━━ Text section ━━

This is presenting problems. Thats admitted. However, lets expand this to whats happening to software in general.
Every time a security bug in a program found, whether its closed or open source, there's an uproar. Happens every other day in Windows and routinely in open-source projects (Firefox, Wordpress, etc).
The way these things are found are through developers and security analysts who find bugs and then alert the world. While this temporarily makes people throw up their hands saying "oh no, the bad guys are gonna use this bug against us!!", its through this method of public disclosure of software security breaches that they get fixed.
In the case of LibSL and Copybot, we're faced with a similar situation. LibSL has been doing a lot of good work developing the foundations of the open-source future of Second Life. Linden Labs themselves have been saying for a long, long time that the future of SL is heading into this direction.
So we've run into another case of a collision between an open-source project and a proprietary, mostly closed system. All they've done is put a big banner on a huge security issue that needed to be addresses eventually, anyway.

━━━
━━ Listed entries ━━

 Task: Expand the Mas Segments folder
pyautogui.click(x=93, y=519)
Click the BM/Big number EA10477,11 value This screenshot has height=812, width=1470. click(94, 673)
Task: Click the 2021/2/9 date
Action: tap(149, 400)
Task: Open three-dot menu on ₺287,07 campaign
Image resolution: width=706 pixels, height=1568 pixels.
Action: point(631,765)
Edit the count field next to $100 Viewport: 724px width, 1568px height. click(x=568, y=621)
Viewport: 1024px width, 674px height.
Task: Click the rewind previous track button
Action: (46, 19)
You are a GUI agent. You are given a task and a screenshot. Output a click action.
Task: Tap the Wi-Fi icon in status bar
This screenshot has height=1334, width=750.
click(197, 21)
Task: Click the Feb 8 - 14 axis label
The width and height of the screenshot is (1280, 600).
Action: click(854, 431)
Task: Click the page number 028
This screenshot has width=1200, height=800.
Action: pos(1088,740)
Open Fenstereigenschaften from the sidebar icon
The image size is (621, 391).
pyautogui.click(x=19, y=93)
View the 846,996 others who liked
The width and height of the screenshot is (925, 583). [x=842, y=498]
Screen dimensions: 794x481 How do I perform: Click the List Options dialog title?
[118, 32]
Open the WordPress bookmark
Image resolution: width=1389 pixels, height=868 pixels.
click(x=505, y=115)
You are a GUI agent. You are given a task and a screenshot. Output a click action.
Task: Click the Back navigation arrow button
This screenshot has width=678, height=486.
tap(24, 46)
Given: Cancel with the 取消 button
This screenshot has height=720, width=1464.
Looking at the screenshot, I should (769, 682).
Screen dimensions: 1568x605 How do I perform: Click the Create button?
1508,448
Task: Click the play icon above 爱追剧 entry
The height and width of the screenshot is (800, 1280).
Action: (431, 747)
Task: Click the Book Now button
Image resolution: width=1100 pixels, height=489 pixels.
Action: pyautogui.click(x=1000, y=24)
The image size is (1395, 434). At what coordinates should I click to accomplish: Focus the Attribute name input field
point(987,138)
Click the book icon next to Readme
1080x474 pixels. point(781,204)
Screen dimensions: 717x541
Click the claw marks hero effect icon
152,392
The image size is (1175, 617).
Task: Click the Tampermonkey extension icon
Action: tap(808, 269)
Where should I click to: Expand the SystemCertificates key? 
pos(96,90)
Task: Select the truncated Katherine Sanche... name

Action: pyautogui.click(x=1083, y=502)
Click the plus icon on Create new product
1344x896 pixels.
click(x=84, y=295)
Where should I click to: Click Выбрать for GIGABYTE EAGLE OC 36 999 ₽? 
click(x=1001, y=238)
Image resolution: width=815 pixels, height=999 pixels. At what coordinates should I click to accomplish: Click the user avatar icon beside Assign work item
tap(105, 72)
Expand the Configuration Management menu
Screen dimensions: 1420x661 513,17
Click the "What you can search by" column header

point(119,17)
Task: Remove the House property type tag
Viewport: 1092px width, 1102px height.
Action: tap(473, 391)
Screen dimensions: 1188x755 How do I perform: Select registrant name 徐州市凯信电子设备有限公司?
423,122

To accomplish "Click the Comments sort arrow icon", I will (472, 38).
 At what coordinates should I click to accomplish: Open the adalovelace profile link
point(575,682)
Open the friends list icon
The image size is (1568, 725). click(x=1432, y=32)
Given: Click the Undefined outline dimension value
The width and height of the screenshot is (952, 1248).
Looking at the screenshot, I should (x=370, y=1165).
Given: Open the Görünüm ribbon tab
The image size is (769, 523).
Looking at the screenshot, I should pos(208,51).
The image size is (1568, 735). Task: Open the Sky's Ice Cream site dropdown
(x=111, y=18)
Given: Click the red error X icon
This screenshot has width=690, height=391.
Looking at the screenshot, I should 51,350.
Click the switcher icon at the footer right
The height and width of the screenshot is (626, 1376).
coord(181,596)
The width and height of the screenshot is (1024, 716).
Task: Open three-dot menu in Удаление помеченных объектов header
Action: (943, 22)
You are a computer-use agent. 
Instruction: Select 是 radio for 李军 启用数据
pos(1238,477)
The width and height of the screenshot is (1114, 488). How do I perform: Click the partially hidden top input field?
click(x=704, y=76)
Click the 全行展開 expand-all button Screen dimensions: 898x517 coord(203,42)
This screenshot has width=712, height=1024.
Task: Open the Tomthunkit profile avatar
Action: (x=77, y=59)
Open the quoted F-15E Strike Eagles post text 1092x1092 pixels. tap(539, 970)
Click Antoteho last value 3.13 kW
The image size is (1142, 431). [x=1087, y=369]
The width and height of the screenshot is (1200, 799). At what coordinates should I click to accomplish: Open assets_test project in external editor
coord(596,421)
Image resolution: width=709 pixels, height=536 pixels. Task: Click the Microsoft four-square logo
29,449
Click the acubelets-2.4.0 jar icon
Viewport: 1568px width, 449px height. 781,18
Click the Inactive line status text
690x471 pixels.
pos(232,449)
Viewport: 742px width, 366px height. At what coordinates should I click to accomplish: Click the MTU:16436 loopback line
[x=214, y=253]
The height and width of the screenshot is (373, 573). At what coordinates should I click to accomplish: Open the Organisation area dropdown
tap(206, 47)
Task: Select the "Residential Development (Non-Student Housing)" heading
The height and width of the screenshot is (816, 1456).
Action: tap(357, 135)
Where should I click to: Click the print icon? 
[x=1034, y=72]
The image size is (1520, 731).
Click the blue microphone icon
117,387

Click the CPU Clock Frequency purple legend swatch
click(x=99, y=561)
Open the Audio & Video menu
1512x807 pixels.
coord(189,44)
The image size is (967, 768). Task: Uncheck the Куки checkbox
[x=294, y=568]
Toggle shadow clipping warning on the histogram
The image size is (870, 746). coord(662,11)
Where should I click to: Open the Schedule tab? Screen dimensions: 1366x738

━━━

* **Assignment A**:
Answer these questions using the text on LibSL and Copybot:
(i) Which two open-source projects does it name as places where security bugs turn up routinely?
(ii) Who finds security bugs and then alerts the world?
(iii) What has LibSL been developing?
* **Assignment B**: Duplicate everything in the text on LibSL and Copybot from "The way these" down to "into this direction.".
* **Assignment C**: Pick up the text on LibSL and Copybot after its last sentence and keep writing.
None of the tasks needs the material.

* **Answer A**:
(i) Firefox and Wordpress
(ii) Developers and security analysts
(iii) The foundations of the open-source future of Second Life

* **Answer B**:
The way these things are found are through developers and security analysts who find bugs and then alert the world. While this temporarily makes people throw up their hands saying "oh no, the bad guys are gonna use this bug against us!!", its through this method of public disclosure of software security breaches that they get fixed.
In the case of LibSL and Copybot, we're faced with a similar situation. LibSL has been doing a lot of good work developing the foundations of the open-source future of Second Life. Linden Labs themselves have been saying for a long, long time that the future of SL is heading into this direction.

* **Answer C**:
No, banning or somehow closing LibSL will not fix this. There's a very oft-quoted expression in computer security, "There is no security through obscurity". LibSL's work is for the benefit of all of us. They are public with their work and make it open for review from the public. Imagine if they didn't release Copybot and make everyone aware of the ability for a 3rd party program to essentially copy any resource in-world. Would you prefer that some private party who is NOT public do this? Not tell anyone while they can steal and copy whatever they want in the world?
At this point, Linden Labs is aware of a big problem. It will likely become a high priority for them to better secure the network than as it exists now.
You will have to be patient with them. Something like this will not be easily solved with a minor software upgrade. Potentially we are looking at some large revisions to the networking architecture of the world.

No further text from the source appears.